Bank of America has abandoned plans to begin charging debit card holders five dollars a month to use their cards, a proposal which drew intense consumer and political backlash since announced in late September.
“We have listened to our customers very closely over the last few weeks and recognize their concern with our proposed debit usage fee,” said Bank of America co-COO David Darnell said in a written statement. “Our customers’ voices are most important to us. As a result, we are not currently charging the fee and will not be moving forward with any additional plans to do so.”

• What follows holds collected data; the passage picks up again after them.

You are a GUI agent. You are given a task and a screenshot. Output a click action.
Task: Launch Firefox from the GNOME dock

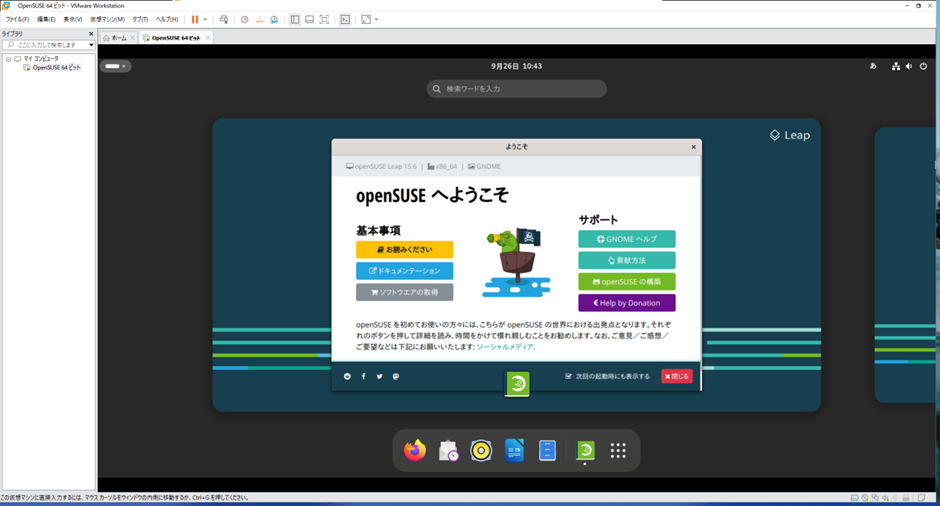click(415, 451)
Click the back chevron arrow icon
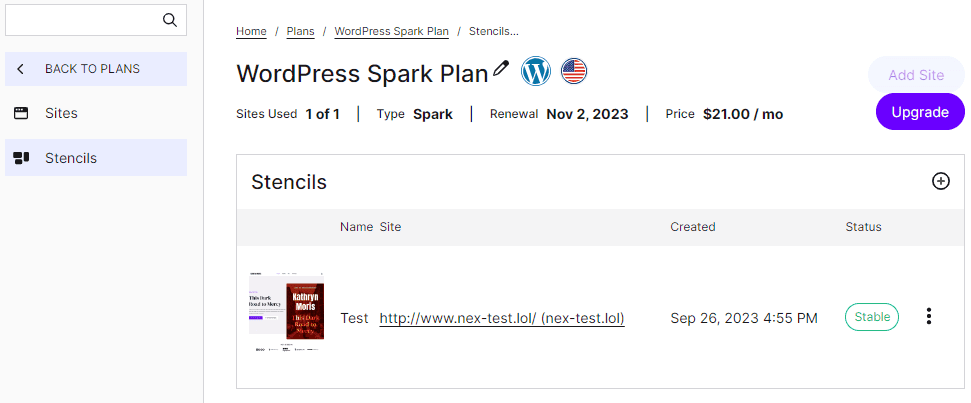This screenshot has height=403, width=971. (21, 69)
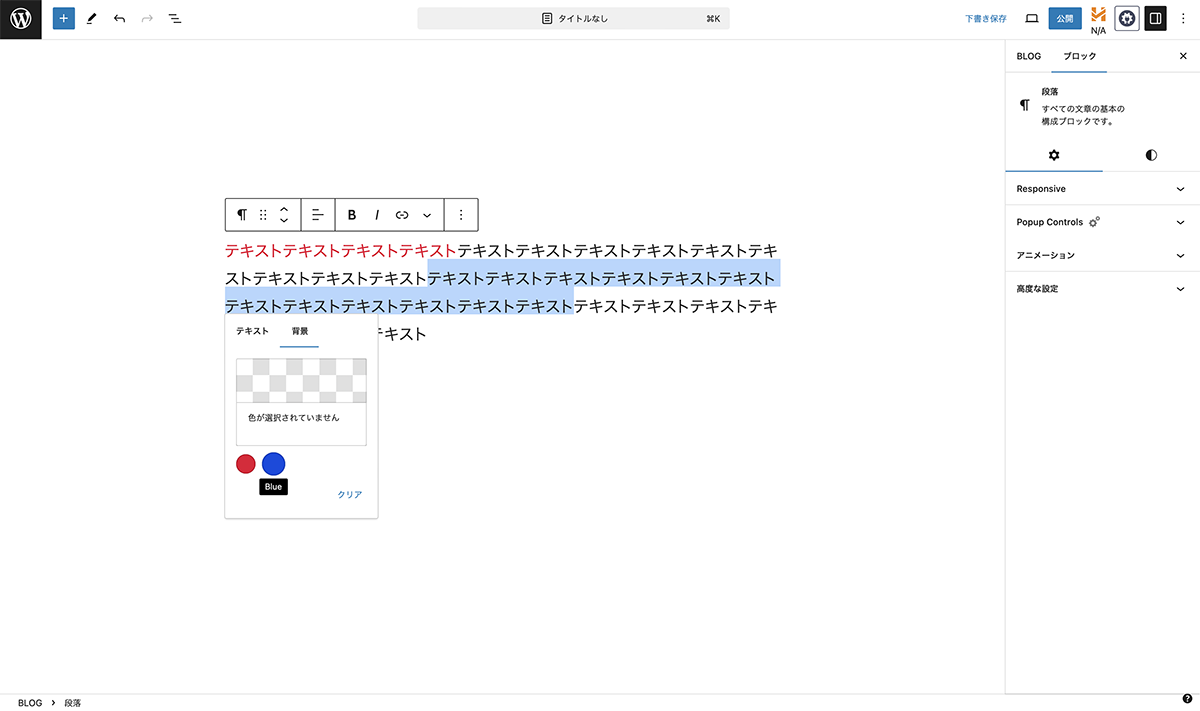Click the クリア link in color popup
This screenshot has height=711, width=1200.
(x=349, y=495)
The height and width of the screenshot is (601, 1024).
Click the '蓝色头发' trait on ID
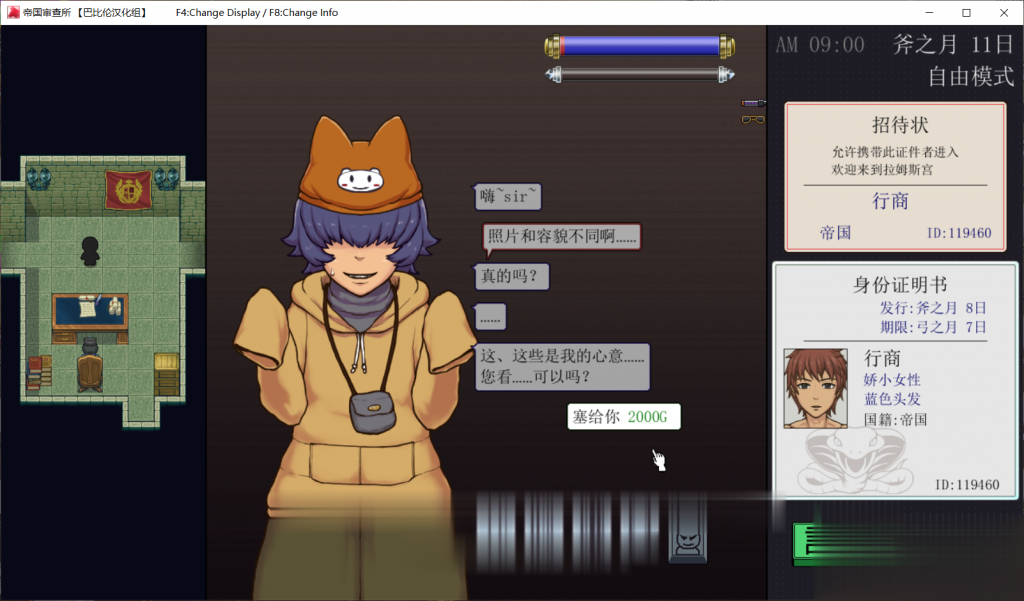pyautogui.click(x=893, y=399)
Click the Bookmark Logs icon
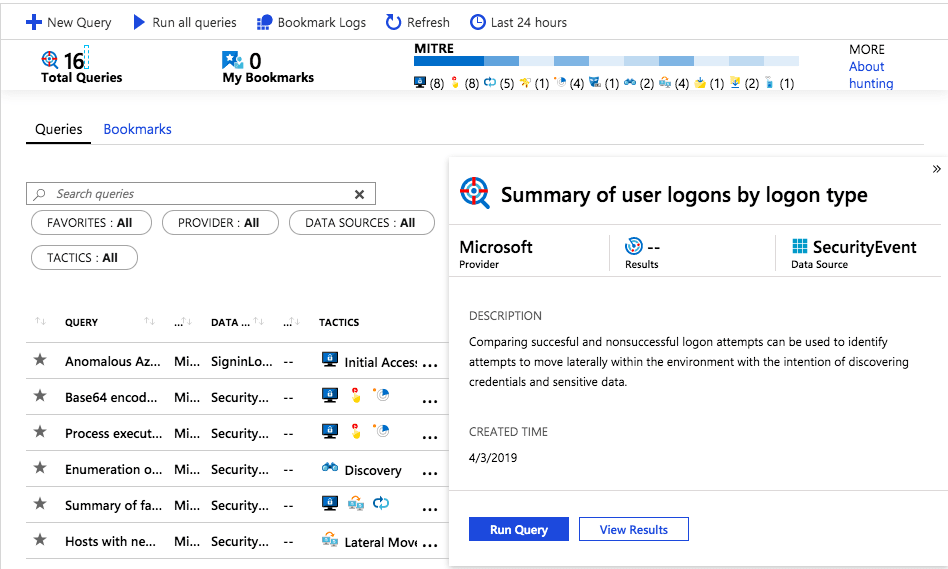Image resolution: width=948 pixels, height=569 pixels. click(x=265, y=22)
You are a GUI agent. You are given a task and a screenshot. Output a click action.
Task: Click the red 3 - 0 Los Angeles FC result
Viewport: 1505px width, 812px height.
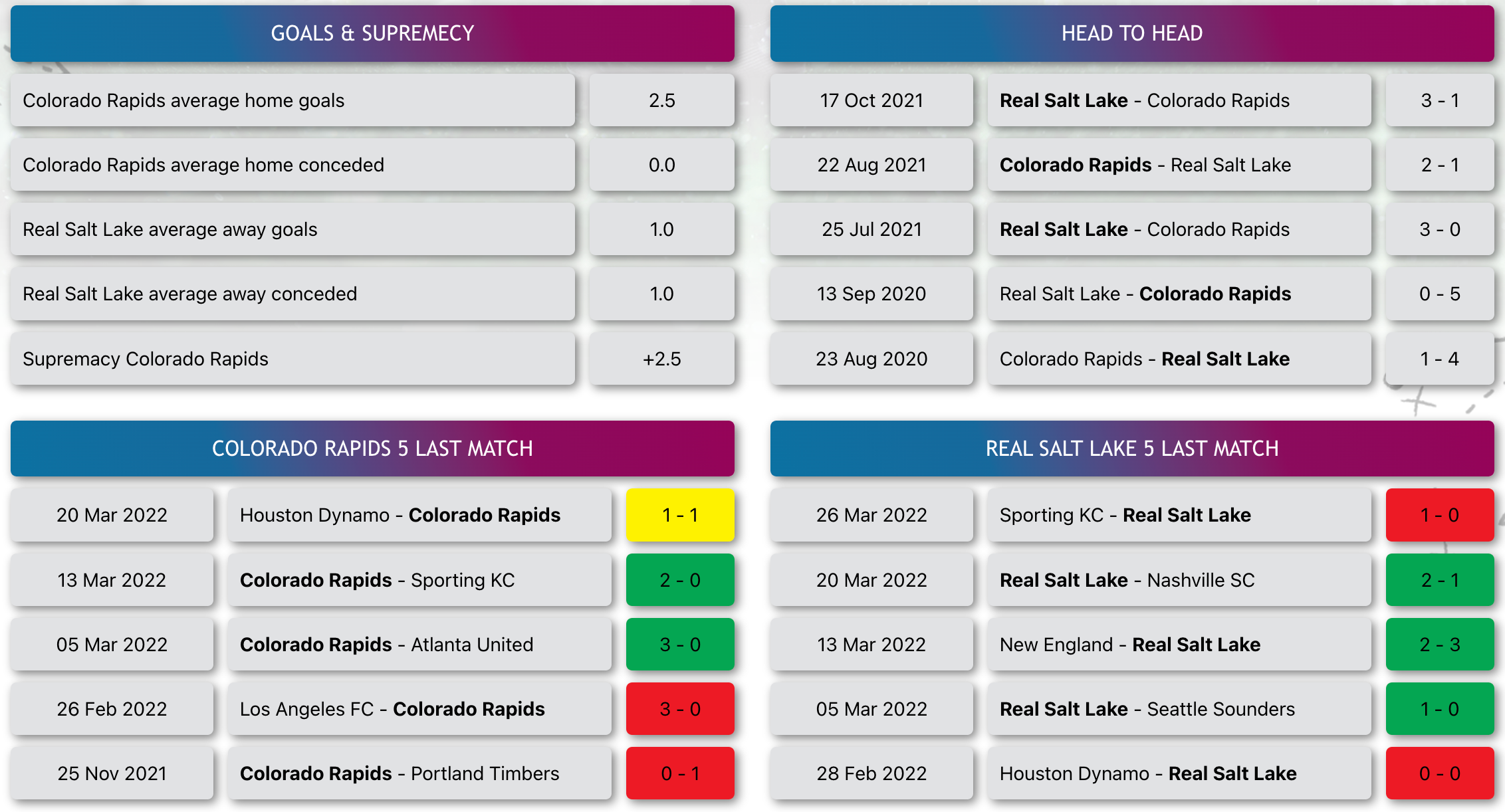(680, 709)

The company’s move may bring the closing chapter to a public relations campaign from major U.S. banks that has lasted more than a year, during which financial titans insisted that last year’s Wall Street reform bill had made debit cards unprofitable for banks, forcing them to charge new monthly fees.
After Congress required the Federal Reserve to crack down on the fees retailers pay banks to accept plastic, banks insisted the rules would leave them with no choice but to impose new charges on consumers. When BofA rolled out its new debit card fee, the company’s spokespeople portrayed the move as part of an inevitable industry-wide response to the fee limits that was dictated by basic economics.
“This is not just a question for us, it’s for all banks,” BofA spokesperson Ann Pace told HuffPost in late September. “The price of a debit card was previously determined by the amount and type of transactions. We were able to pass some of these costs along to merchants, but because of regulatory changes, we are adjusting our pricing to reflect today’s economics.”
Bank of America CEO Brian Moynihan also defended the fee in October, saying that the bank “has a right to make a profit.” But retreating from the fee will likely help the bank keep customers. One-third of consumers said they would leave their bank if it started charging a debit card fee.
A month later BofA and other banks seem to have rethought those economics.